Put this code into file /etc/nginx/sites-available/my-server and create a symlink to it in /etc/nginx/sites-enabled. There is a default config, which you could use as a reference.
After that you could use command sudo /usr/sbin/nginx -t to check configuration. If everything is OK use /etc/init.d/nginx reload to apply new configuration.
I have used my local setup without nginx to serve my node.js application, I was using socket.io and the performance was quite good.
Now, I am using nginx to proxy my request and I see that socket.io has a huge response time, which means my page is getting rendered fast, but the data rendered by socket.io is order of magnitude slower than before.

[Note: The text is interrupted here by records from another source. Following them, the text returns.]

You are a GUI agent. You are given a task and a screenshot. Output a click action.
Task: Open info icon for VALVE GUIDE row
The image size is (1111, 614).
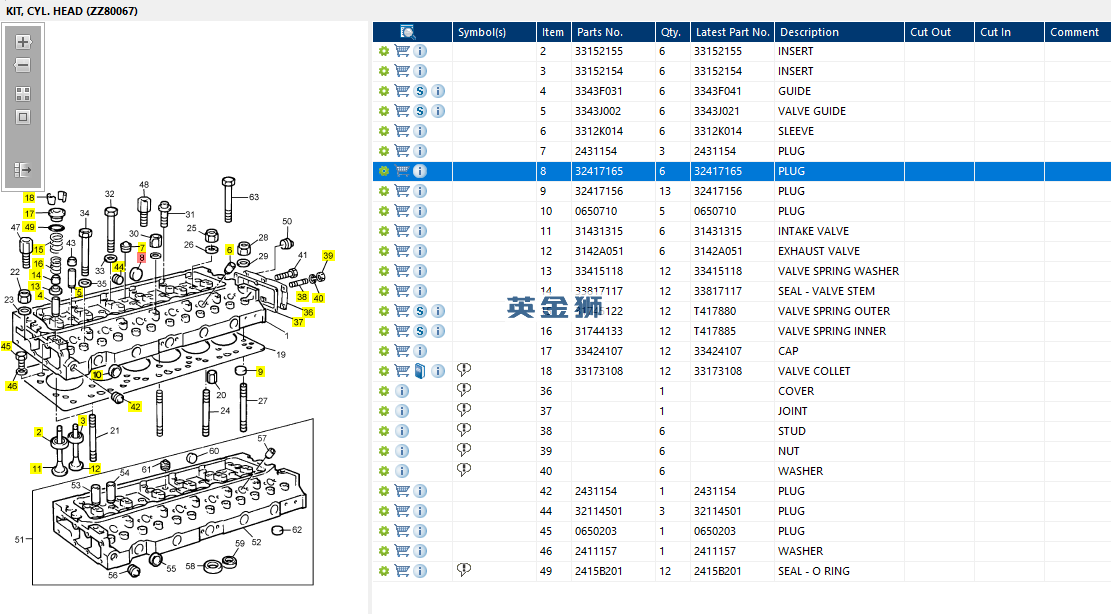pos(438,111)
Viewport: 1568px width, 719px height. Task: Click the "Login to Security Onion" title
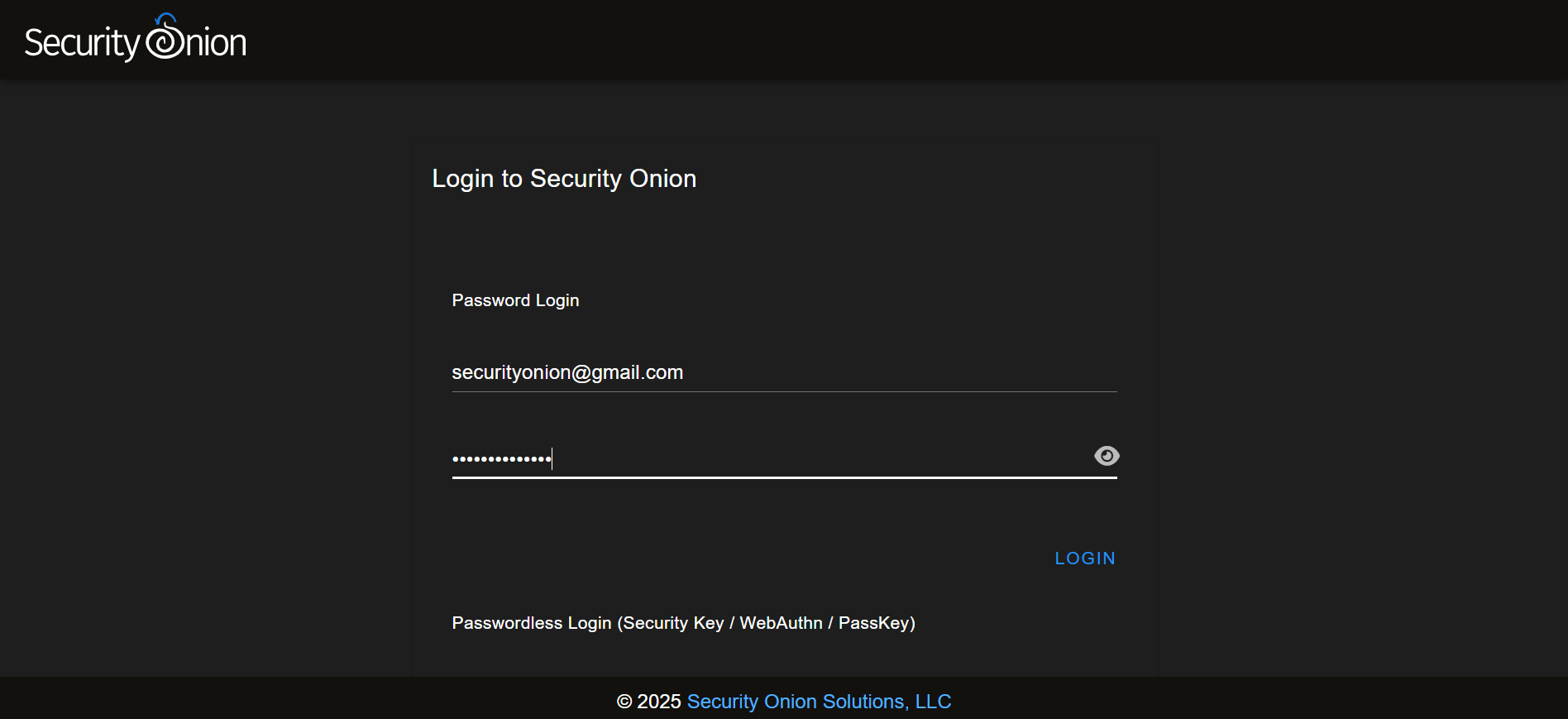coord(564,179)
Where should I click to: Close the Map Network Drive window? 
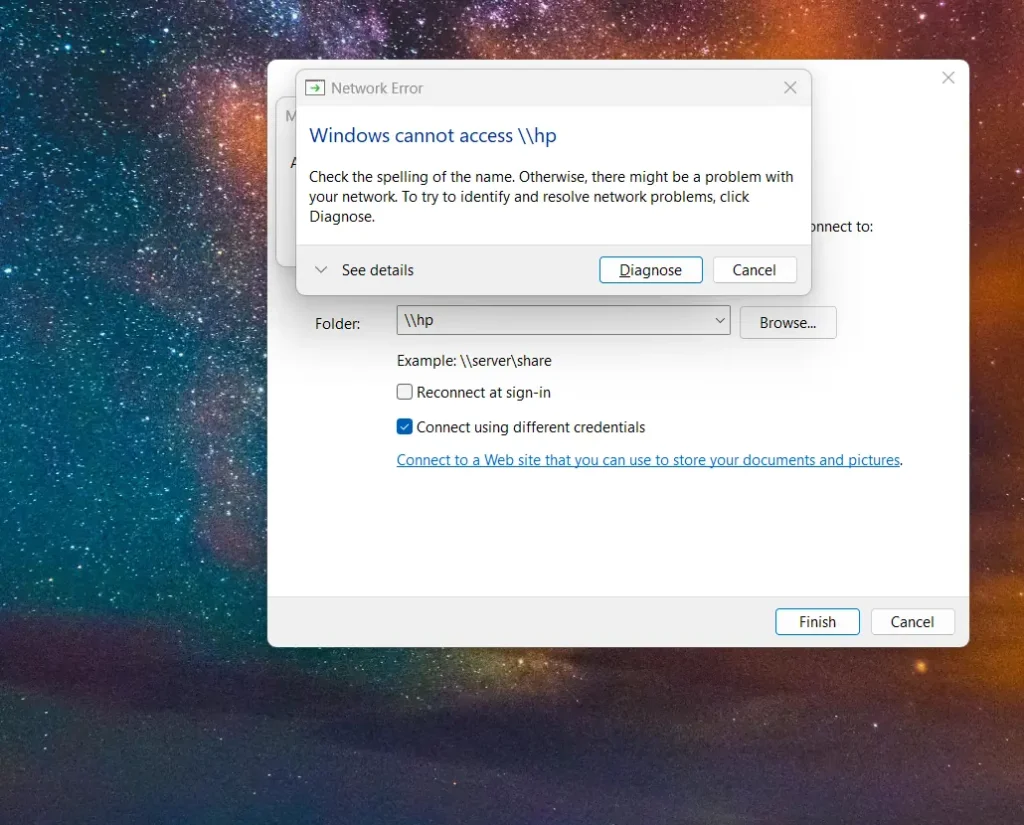[x=948, y=78]
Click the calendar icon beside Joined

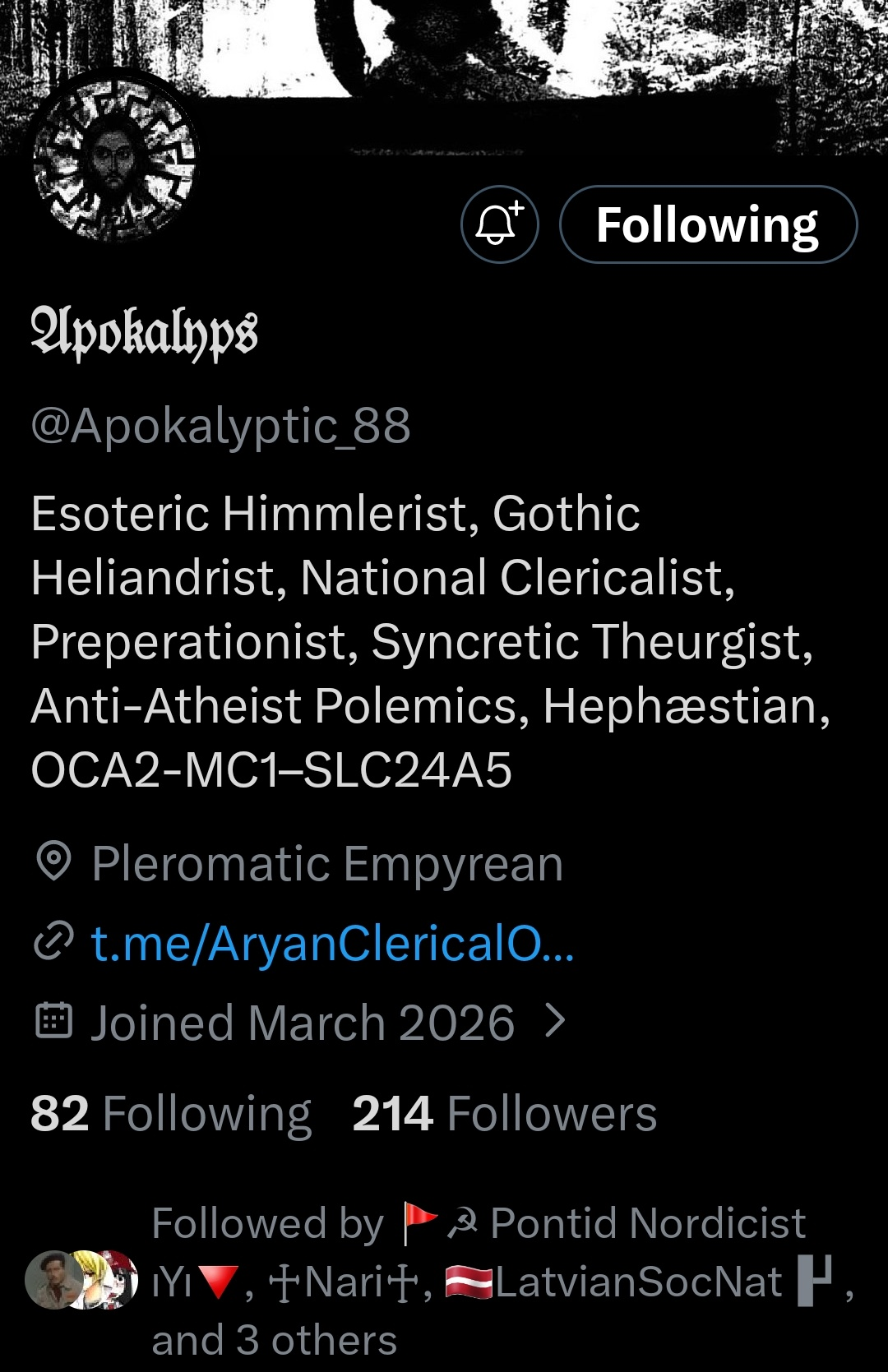[54, 1022]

I am using NGINX 1.1.16 and here is the conf,
gzip on;
server {
listen 80;
server_name localhost;
#charset koi8-r;
access_log logs/host.access.log main;
location / {
proxy_pass http://localhost:9999;
root html;
index index.html index.htm;
}
Even though everything is working, I have 2 issues,
socket.io response is slower than before. With NGINX, the response
time is around 12-15sec and without, it's hardly 300ms. tried this
with apache benchmark.
I see this message in the console, which was not there before using
NGINX,
[2012-03-08 09:50:58.889] [INFO] console - warn - 'websocket connection invalid'
You could try adding:
proxy_buffering off;
See the docs for info, but I've seen some chatter on various forums that buffering increases the response time in some cases.
Is the console message from NGINX or SocketIO?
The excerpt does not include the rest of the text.